A Halloween season treat from the kitsch-savvy but seriously rocking roots music combo, the recording was designed as an eight-song EP disc for Australian release in 1998. Why it never surfaced in America until now is anyone's guess.
But to celebrate its return from the hereafter, SCOTS mainstays Rick Miller, Mary Huff and Dave Hartman have added five newly recorded songs to make Zombified a full-length album. Bet you didn't know zombies had growth spurts.
But what makes the album — as is the case, really, with all SCOTS recordings — is the vibe. The trio has so persistently masked its obviously schooled swamp-rock gumbo sound with enough onstage trailer-park shtick to make many dismiss — or embrace, depending on your entertainment vantage point — the group as a novelty act. What is really going on is a band with roots-rock chops to spare zeroing on material and performance perspectives that keep its music fun. And this is where Zombified scores big.
A love of low-rent horror flicks — the kind where sex and gore are almost necessary by-products as long as they don't make the movie come in over budget — fits right in with the SCOTS' rural roots music vision. The title track rolls on guitar hooks deep fried in reverb from Miller and a fat, high-carb backbeat courtesy of Hartman. The resulting music is a little surf, a little bit psychobilly and a whole lot of fun when the lyrics sink in ("my girl's more dead than alive").
Miller moves front and center for a light instrumental slice of hullabaloo boogie (Swamp Thang), while bassist/singer Huff has a field day with the beyond-the-grave vocals — seriously, that's how far back in the mix they are placed — on the J.D. Loudermilk teen lullaby Torture. The music is set afloat on a sea of organ orchestration that is more sentimental sounding that torturous.

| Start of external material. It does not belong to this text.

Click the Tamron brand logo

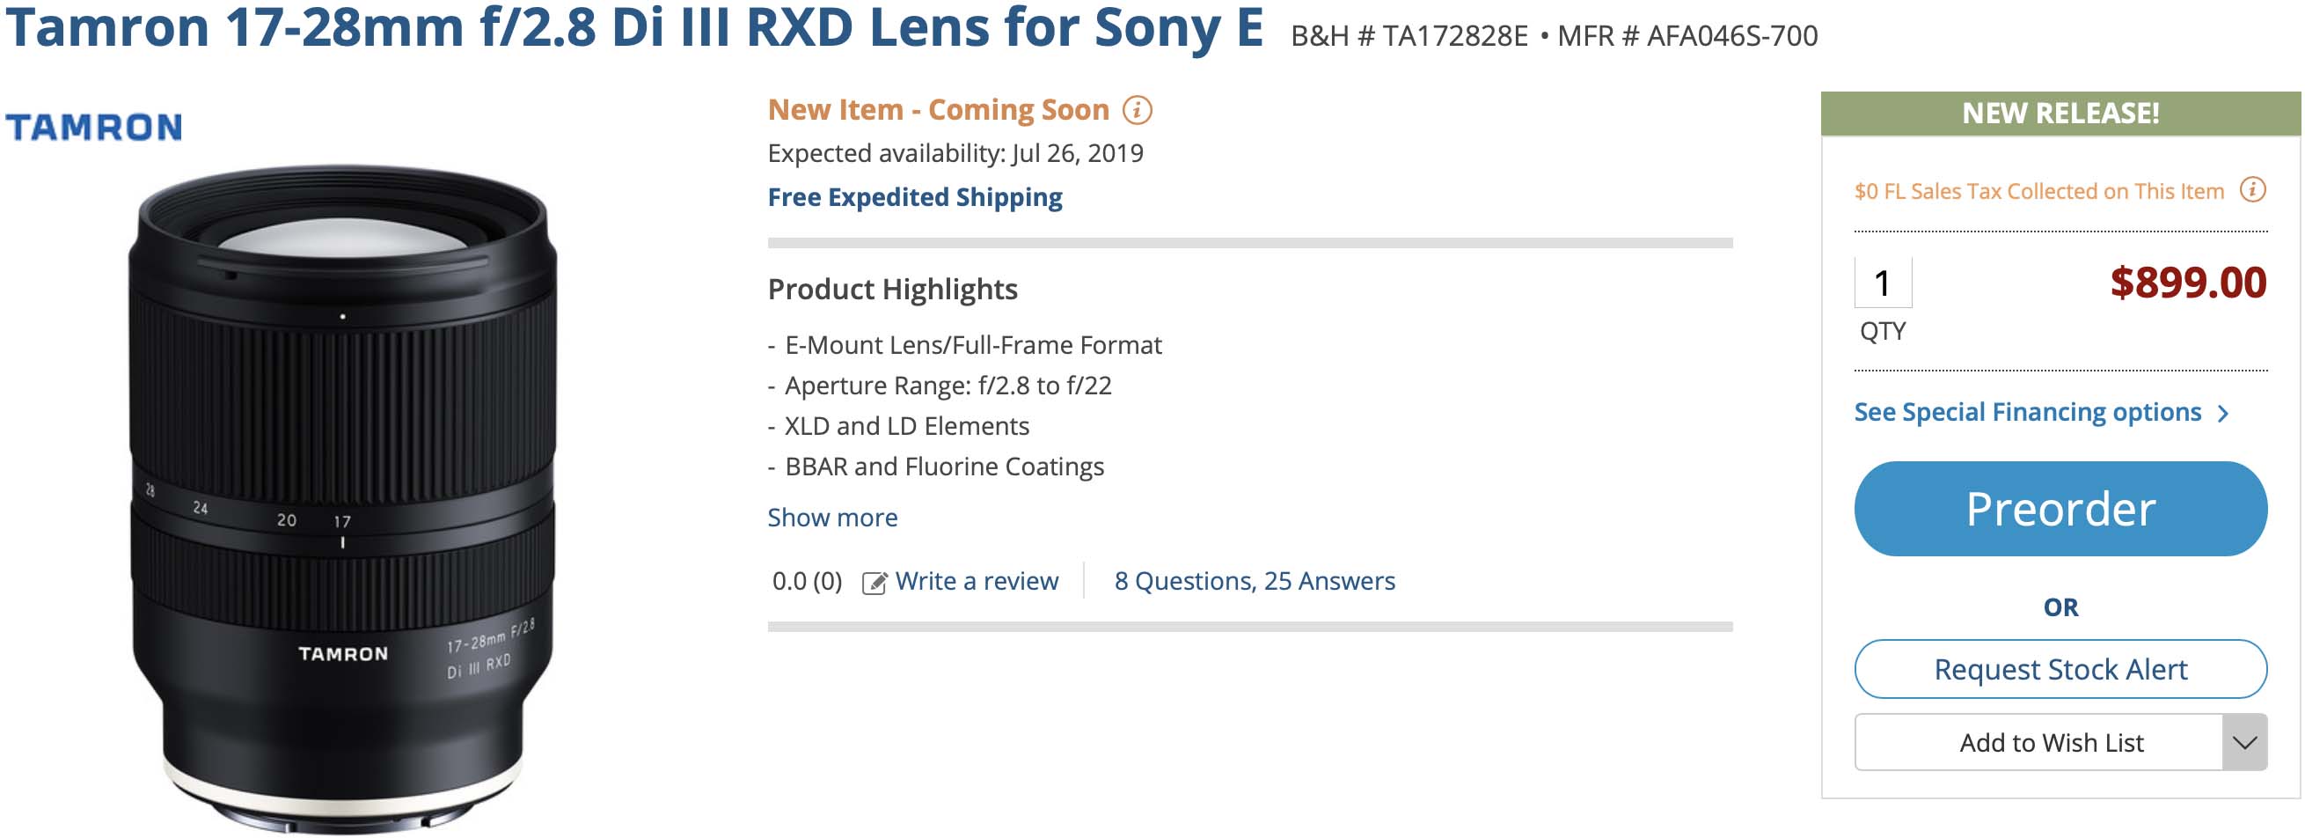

But we all know zombies also like to gnaw on something, well, substantial. To that end we have a meaty instrumental revision of an early Creedence Clearwater Revival gem, Sinister Purpose. The swampy CCR/John Fogerty guitar dressing has been a prominent element of the SCOTS sound for years. Here, with all the intended voodoo sentiment in place, the tune positively glistens in the midnight moonlight that makes Zombified one of the greater guilty pleasures to pass for treats this Halloween.